This post contains racist language.
Updated: See comment note and data caution at the end.
This is purely observational, not causal. People Google for racist, sexist, and anti-Semitic jokes more in states that are more favorable toward Trump in the presidential election.
The point of the exercise, as suggested by Seth Stephens-Davidowitz in a 2012 paper published here and discuss here, was to look for population traits that might skew votes in ways the polls did not predict. If people were racist, maybe they would not admit they opposed Obama, but they would still Google “nigger jokes” in their spare time. We don’t yet know whether the polls will accurately capture the vote outcome this year, but I’m interested in the underlying patterns anyway.
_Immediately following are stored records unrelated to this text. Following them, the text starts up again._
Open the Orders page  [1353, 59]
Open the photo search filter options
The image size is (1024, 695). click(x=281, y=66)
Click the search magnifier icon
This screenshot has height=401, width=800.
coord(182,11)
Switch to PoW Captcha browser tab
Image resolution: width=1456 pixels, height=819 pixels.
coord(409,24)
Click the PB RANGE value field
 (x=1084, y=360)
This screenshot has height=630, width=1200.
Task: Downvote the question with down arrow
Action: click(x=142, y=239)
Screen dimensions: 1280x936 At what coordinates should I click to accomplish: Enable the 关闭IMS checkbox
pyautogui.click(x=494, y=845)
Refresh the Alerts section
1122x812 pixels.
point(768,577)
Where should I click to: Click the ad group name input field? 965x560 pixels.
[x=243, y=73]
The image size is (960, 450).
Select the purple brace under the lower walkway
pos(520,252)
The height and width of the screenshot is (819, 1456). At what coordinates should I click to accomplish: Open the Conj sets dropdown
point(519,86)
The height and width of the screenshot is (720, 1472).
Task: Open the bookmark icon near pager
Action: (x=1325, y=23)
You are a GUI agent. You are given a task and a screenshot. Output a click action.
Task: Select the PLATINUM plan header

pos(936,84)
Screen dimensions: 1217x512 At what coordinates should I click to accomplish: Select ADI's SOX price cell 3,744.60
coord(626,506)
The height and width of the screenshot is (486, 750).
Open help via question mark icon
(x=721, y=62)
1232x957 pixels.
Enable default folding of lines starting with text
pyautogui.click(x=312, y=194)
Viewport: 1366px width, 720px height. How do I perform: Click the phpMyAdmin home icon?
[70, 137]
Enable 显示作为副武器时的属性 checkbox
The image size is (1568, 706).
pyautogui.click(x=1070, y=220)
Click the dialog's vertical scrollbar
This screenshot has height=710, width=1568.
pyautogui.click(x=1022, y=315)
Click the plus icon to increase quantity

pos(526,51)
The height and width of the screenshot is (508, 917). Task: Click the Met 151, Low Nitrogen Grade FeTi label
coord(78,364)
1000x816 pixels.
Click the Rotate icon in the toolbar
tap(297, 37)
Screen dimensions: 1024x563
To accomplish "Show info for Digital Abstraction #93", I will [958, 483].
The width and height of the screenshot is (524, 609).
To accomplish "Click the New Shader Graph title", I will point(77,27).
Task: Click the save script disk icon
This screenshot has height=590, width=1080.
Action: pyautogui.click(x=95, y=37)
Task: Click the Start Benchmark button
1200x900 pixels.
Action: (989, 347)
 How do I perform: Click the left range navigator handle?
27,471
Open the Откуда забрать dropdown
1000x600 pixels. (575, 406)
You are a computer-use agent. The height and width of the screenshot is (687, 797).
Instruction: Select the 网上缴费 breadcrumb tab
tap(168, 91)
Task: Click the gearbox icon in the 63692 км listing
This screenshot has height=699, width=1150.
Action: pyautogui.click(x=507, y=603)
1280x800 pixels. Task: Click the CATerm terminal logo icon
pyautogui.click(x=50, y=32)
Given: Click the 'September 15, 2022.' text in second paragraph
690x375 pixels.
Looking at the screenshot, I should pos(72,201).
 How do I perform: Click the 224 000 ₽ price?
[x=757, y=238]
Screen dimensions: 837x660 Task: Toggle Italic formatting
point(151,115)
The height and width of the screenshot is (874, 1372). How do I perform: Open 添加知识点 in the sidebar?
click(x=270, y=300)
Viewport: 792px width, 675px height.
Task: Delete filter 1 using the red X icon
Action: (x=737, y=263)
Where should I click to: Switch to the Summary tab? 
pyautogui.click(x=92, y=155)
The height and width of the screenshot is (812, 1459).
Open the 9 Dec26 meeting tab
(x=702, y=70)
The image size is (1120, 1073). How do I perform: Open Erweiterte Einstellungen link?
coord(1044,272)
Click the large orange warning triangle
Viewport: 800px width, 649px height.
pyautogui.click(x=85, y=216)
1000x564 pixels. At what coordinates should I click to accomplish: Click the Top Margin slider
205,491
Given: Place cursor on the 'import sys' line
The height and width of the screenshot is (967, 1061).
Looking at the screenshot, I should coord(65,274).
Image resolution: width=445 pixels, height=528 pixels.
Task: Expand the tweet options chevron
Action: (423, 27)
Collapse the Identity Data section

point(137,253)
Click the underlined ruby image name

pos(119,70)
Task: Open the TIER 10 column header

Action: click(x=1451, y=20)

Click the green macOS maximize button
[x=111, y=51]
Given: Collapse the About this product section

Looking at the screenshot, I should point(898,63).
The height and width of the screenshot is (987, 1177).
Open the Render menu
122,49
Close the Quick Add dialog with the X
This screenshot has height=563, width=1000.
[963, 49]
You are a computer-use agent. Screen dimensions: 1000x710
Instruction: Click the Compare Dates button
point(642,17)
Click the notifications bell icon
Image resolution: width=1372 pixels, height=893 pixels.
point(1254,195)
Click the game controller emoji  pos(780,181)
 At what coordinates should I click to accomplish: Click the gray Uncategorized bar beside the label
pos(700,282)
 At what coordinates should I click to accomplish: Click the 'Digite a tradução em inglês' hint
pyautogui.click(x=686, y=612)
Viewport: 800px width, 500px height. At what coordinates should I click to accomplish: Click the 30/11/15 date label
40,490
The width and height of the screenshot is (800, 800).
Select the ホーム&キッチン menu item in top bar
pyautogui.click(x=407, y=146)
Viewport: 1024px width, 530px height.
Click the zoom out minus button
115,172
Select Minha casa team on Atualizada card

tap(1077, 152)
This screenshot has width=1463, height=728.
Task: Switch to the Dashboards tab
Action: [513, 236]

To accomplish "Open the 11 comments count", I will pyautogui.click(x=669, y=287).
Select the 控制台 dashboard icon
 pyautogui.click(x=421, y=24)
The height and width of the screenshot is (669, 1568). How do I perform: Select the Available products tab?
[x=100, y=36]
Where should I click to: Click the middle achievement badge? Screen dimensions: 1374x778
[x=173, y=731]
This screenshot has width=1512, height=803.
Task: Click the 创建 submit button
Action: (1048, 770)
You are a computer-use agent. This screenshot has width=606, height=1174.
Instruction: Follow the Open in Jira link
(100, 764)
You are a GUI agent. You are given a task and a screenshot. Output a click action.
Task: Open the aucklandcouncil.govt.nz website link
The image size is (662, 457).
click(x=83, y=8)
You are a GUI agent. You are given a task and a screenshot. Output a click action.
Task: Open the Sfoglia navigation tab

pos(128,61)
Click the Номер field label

I use state data from Google Trends, which coughed up relative search frequencies for the past fives years by state. Each search term is scaled from 100 in the state with the highest search frequency of the term to zero for the lowest (except they don’t go down to zero). For example, West Virginia scores 100 on searches for “nigger jokes” and Oregon scores 17 (the lowest score). Trends does not report the actual number of searches, and some small states are not reported for some jokes, presumably because the data are too sparse.
So here I compare search frequencies for three offensive kinds of jokes, “blonde jokes” (N=48), “nigger jokes” (N=38), and “holocaust jokes” (N=29), with controls for two kinds of innocuous jokes “puns” (favored by Clinton supporting-states) and “knock knock jokes” (favored in Trump states). This might capture the general tendency to Google for jokes. I compared these relative search frequencies to the state polling summary from FiveThirtyEight, which has the Clinton lead from +32.8 in Hawaii to -30.4 in Wyoming (DC is not included here).
The bivariate correlations with the Clinton lead are -.67 for “blonde jokes,” -.61 for “nigger jokes,” and -.48 for “holocaust jokes.” Here are the scatters (click to enlarge):
Again, nothing causal claimed here. Just accounting for other joke telling (which is interesting in itself, here are the multivariate results:
Blonde provides the best fit but they all are still pretty good with the innocuous jokes controlled.
Incidentally, “puns” has no bivariate correlation with Clinton lead, but with “knock knock” controlled it’s very strong. Go figure!
OK, there you have it. Deplorable joke behavior is strongly correlated with Trump support. Nothing causal claimed here.
I put the data and Stata code, including code for the figures, on the Open Science Framework here.
Thanks to the efforts of University of Wisconsin graduate student Nathan Seltzer (see the comment below), it’s come to my attention that the “past five years”data is unstable. Looking just at the “holocaust jokes” data, s/he found non-trivial noise comparing the downloads just a few hours apart. To check this, I just went and repeated the search: “holocaust jokes” for “past five years,” and this is that I got:
Yuck. Thanks for the free data, Google! I’m thankful for Nathan pointing this out. Good lesson in the benefits of sharing data so we can find problems like this — and the trouble with counting on non-open, private data providers like Google. When they’re good, they’re good, but they’re non-transparent and unaccountable when they’re not. It would be great if Google figured out what’s going on and fixed their public access tool. If anyone else can explain this I would be interested to hear.